Moreover, emotional display of the body cannot be examined in isolation but in relevant social and natural environments. Thus, the “affective-laden” sleeping body communicates emotions albeit negatively toward the social and natural environments. Closed eyes embody disinterest in whatever social or natural interaction. Since this state of slumber is innate in character, the sleeper’s corporeal experience and knowing of the world is curtailed, which explains why fools are depicted as self-absorbed and having no social and emotional skills (Prov 12:15; 18:2); as quick-tempered (12:16; 14:17); as lacking receptivity and sensitivity (17:7, 10, 12); as lacking economic and business management skills indicated by lavish spending (21:20; 30:22); as reckless (14:16); and linguistically as one who speaks folly instead of wisdom (12:23; 14:7; 15:2) and hates knowledge (1:22, 29).
Thus if not corrected, the slothfulness of fools jeopardises their obtainment of meaning and knowledge, rendering them foolish by Proverbs’ standards (27:22). A lazy fool will not have the necessary knowing to manipulate and cope with the real material world. Neurologically, neuromuscular assets and structures for sleeping and resting hands may register strong signals, but the other movement and activity related sensory patterns will be weak if not completely absent.
In sum, the sluggard’s slumber mode and lack of active engagement with the outside world appropriately supports the embodied cognition thesis that bodily interaction with the world is an indispensable ingredient in human cognition, meaning, and communication. Knowledge, values, and wisdom are not floating mental work nor gained only through seeing with one’s eyes like those of the fools, much less produced by dreaming of and living in an imaginary world environment when in deep slumber.
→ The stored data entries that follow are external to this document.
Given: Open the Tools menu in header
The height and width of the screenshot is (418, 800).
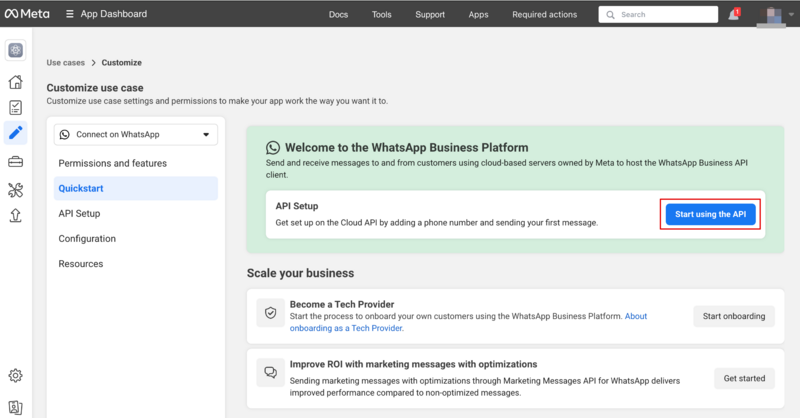Looking at the screenshot, I should [381, 15].
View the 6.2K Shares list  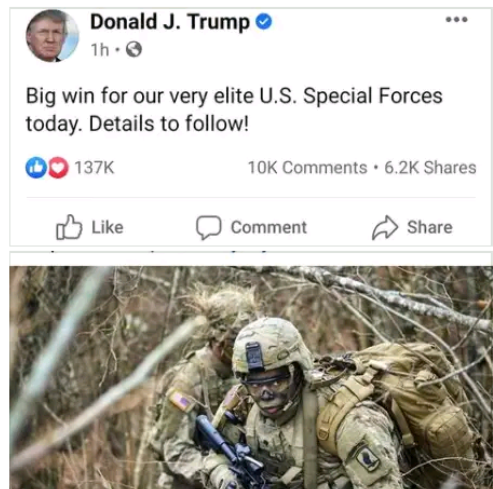pos(430,167)
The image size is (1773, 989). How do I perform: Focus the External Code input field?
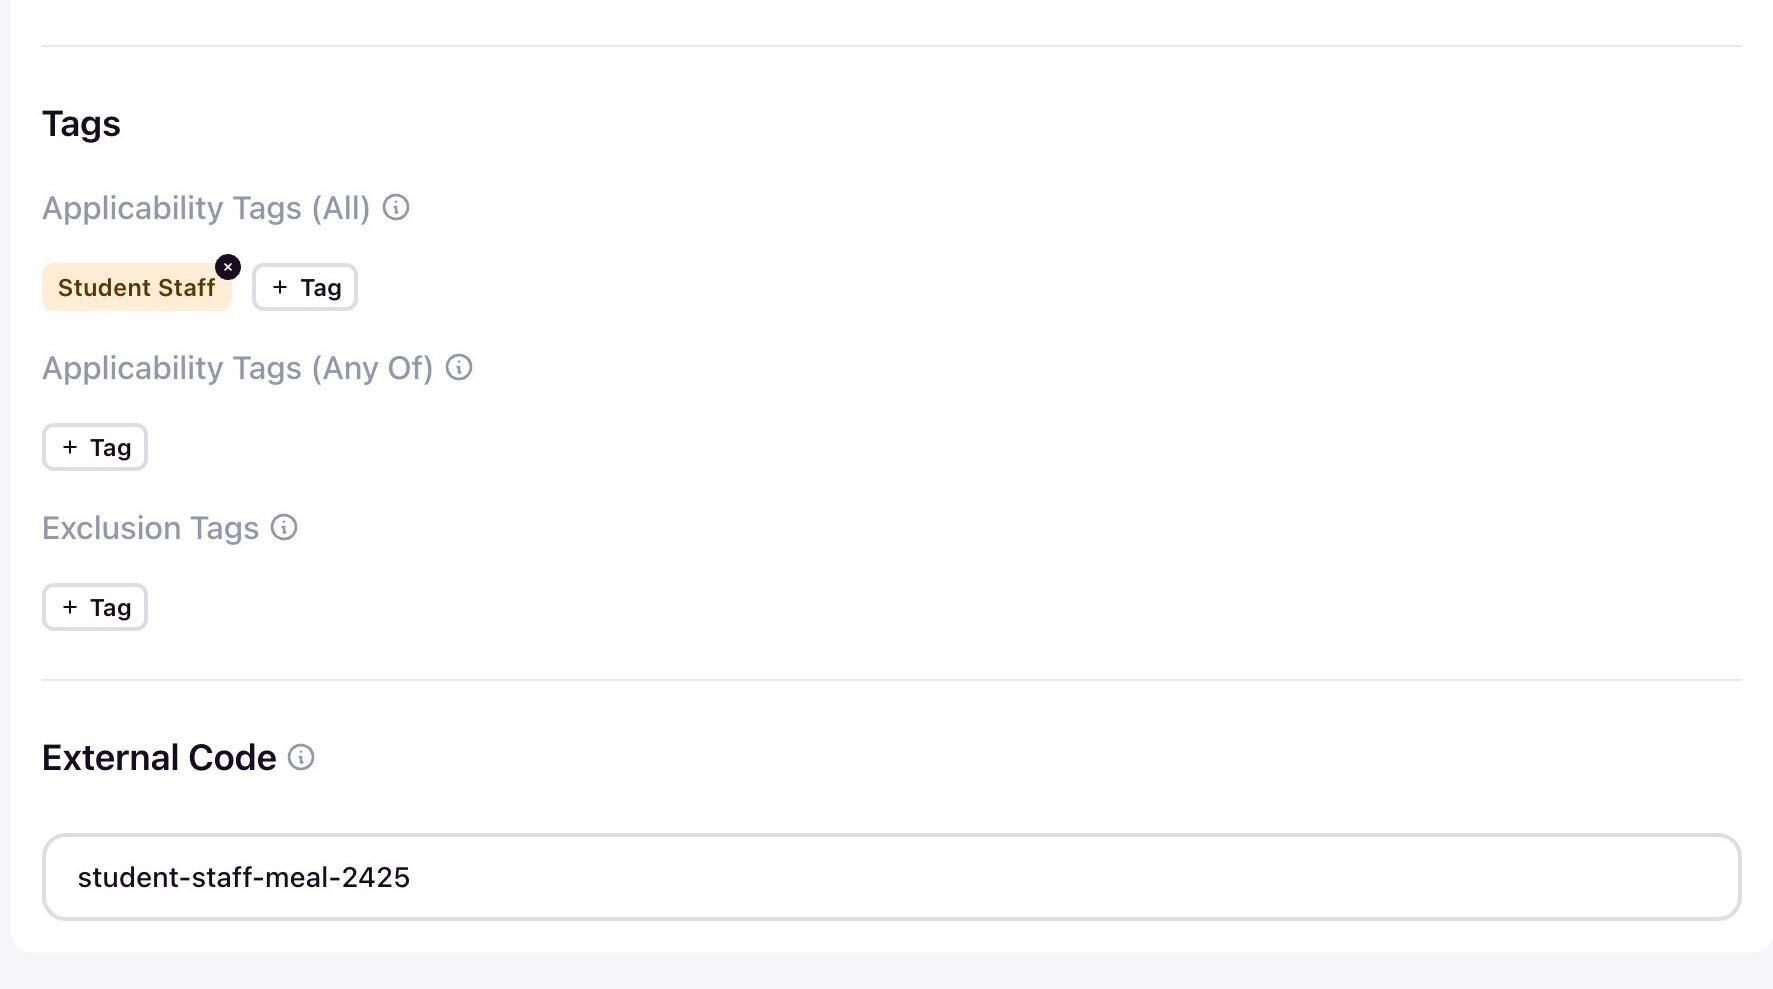tap(891, 877)
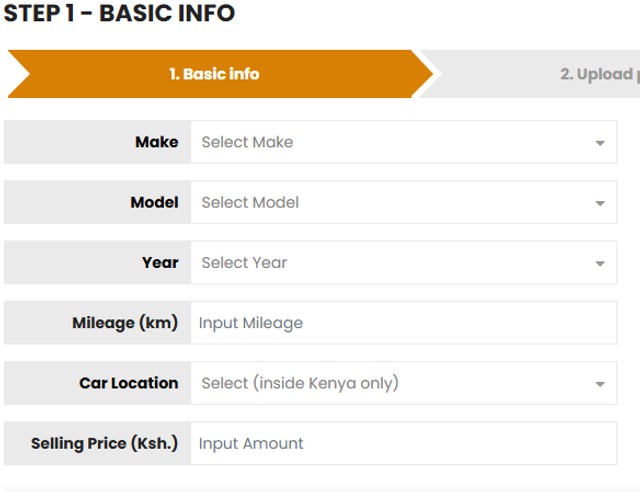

By contrast, the more the valiant woman’s hands are engaged in manual labour, the more she enters into the continuous process of increasing her multimodal creation of meaning and knowledge of the world in which she lives—making her wise. The more interplay, the more sensory stimuli are generated; the more complex the interplay, the more complex the somatosensory stimuli and mental patterns formed.
Final Remarks
Listening to the counsel of wise parents and sages is the primary way of acquiring knowledge and wisdom in Proverbs.[59] Lest misunderstood, listening is not merely the hearing of sound but it is tantamount to obeying with one’s hands and whole body. The above discussion brings to light the central place of the hands in the acquisition of knowledge and wisdom, a thesis currently absent in Proverbs scholarship. Diligently working using the hands in assorted cognitive environments yields personal and deeper intellectual, social, affective, and experiential knowing which is different from simply knowing through hearing or hearsay. After all, knowledge and wisdom are too vast and profound to be grasped only through the ears.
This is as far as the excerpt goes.